Economic metrics are useful indicators of our national economic health and well-being, but they aren’t comprehensive. When I’m trying to tell if one of my children is unwell, a thermometer is a useful tool if he or she might have the flu. If I’m concerned about a sprained ankle, however, pulling out the thermometer does me no good. Similarly, in trying to understand if we are better off with more homemakers in the workforce, our economic metrics can tell us some things, but certainly not everything. The monomaniacal focus by policymakers on these metrics leads them to either undervalue or simply miss the worth of what homemakers do. To take one often-used example, if two mothers on the same street each care for their own children, the GDP is unaffected. But if those same mothers pay each other $100 per week and swap childcare, all of a sudden, GDP increases. In considering what Kuznets called “the satisfaction of wants,” we need a more complex analysis.

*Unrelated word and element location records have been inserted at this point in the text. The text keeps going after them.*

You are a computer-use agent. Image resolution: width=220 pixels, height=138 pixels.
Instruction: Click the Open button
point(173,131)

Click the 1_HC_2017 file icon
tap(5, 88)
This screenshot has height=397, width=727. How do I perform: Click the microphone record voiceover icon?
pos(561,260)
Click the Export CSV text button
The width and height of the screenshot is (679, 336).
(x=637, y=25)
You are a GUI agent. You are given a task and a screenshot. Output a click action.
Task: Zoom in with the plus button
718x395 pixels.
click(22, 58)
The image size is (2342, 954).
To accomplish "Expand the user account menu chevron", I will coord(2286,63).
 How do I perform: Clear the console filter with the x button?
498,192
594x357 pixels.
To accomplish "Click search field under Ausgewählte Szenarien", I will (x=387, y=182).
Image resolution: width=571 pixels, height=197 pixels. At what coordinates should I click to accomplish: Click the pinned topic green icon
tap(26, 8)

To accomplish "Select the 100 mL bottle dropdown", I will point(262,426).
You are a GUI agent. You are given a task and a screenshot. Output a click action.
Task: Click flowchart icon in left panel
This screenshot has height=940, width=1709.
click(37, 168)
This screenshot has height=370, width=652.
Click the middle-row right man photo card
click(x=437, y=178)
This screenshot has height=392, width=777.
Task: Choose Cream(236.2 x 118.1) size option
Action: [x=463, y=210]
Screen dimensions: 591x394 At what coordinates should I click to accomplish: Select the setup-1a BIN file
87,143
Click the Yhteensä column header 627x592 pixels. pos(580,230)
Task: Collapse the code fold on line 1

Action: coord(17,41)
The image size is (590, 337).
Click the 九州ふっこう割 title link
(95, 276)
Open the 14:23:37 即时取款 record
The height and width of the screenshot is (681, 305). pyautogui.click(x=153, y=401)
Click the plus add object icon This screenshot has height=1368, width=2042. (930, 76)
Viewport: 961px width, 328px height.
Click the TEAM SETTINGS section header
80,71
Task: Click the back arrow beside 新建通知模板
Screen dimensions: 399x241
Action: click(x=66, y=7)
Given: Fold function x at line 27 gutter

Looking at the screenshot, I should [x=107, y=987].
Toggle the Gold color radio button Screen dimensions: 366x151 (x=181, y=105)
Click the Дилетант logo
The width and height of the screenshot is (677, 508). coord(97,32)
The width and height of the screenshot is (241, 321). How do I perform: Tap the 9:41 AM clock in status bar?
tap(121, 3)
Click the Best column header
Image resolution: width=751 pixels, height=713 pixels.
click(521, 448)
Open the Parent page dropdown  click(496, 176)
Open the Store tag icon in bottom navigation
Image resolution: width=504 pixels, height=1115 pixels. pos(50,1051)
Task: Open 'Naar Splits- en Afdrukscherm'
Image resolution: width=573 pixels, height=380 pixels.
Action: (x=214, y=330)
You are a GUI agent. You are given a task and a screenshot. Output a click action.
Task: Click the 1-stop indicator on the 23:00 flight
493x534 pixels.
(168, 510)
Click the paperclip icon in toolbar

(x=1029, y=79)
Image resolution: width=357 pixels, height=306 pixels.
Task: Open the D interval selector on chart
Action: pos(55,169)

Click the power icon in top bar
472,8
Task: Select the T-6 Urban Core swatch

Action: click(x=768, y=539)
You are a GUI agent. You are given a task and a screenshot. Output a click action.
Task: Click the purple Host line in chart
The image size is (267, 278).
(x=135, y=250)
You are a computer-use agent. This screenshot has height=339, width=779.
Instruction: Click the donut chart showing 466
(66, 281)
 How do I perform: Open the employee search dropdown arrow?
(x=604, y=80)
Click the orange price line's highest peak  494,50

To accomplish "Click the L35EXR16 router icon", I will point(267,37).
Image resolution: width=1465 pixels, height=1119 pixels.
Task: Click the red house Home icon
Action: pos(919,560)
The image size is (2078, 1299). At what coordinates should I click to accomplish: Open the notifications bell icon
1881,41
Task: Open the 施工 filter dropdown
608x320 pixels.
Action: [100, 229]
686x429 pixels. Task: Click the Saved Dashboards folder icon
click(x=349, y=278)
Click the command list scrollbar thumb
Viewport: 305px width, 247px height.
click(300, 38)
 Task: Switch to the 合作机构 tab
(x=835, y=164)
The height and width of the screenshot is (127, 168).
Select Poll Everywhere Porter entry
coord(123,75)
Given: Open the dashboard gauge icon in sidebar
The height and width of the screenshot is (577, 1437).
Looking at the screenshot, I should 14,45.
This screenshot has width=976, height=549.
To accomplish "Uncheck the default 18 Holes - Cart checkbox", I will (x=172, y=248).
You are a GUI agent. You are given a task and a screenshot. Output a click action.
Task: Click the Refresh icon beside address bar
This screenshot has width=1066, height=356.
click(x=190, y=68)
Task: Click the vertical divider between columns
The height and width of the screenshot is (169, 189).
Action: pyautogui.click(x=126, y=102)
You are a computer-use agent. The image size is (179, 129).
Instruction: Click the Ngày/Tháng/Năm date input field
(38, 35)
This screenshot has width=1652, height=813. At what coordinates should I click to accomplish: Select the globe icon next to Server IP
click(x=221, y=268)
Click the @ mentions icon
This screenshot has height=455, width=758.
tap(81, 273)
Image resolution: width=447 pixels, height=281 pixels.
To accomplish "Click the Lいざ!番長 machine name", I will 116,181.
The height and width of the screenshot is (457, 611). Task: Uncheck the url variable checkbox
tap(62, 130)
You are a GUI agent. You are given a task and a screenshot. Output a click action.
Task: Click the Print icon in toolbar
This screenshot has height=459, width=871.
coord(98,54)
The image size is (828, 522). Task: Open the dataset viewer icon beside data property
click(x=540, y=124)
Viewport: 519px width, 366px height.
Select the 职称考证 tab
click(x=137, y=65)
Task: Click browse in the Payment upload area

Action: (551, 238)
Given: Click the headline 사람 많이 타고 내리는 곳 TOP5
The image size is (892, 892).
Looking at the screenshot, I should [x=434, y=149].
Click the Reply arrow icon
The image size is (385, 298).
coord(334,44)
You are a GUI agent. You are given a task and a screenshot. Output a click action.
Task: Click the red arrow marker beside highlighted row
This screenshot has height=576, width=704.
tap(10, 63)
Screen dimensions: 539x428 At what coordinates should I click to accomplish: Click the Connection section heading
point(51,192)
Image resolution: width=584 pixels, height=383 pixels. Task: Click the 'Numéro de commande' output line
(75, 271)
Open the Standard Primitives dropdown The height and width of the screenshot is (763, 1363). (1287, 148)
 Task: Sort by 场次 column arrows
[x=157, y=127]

This used to be obvious. Throughout most of America’s history, our elites recognized that our prosperity and wealth relied on our homemakers—something mysteriously missing today. Alexis de Tocqueville, in Democracy in America, famously wrote: “If I were asked, now that I am drawing to the close of this work, in which I have spoken of so many important things done by the Americans, to what the singular prosperity and growing strength of that people ought mainly to be attributed, I should reply: to the superiority of their women.” Prior to the Industrial Revolution, women’s labor at home was recognized as foundational to the economic health of the new republic as housewives engaged in everything from textile production and farm labor to the types of responsibilities still common for most homemakers today, like child and elder care. Even today, this labor remains important. As one stay-at-home father poignantly told me last year:
Just because I don’t directly participate in the entrepreneurial system through taxable wages doesn’t mean that I only marginally participate in it. My role is simply that of directly competing with business (in terms of efficiency and quality)–I try to find areas where I can personally do it better and more efficiently. And I do the same thing as businesses when I find an area ripe for competition. I acquire capital and raw resources; I combine the capital and raw resources to produce value-added products and services that are provided to the singular market that is my family.
Right now, U.S. economists and policymakers are trying to use the thermometer of economic metrics to determine whether women at home should join the workforce, but that is only one of the tools needed to tackle this difficult job. (Oddly, the same metrics usually aren’t considered when evaluating stay-at-home dads!) These metrics don’t answer important questions like: Are families able to have a parent at home to care for young children if they want? Are families able to successfully care for elders? Do America’s families feel they are flourishing?
Ultimately, we must recognize that metrics alone cannot answer this question. Economists are focused on what they can measure. As V.P. Vance pointed out, America’s leaders need a broader perspective. Even while GDP continues to soar, U.S. families do not perceive themselves as doing well. Every warning light we have is flashing bright red that regular people in America are suffering from the lack of community-building and family-supporting labor her homemakers used to provide. By all means, let’s applaud women who join the workforce, but those at home matter even if they don’t appear on an economist’s labor force spreadsheet.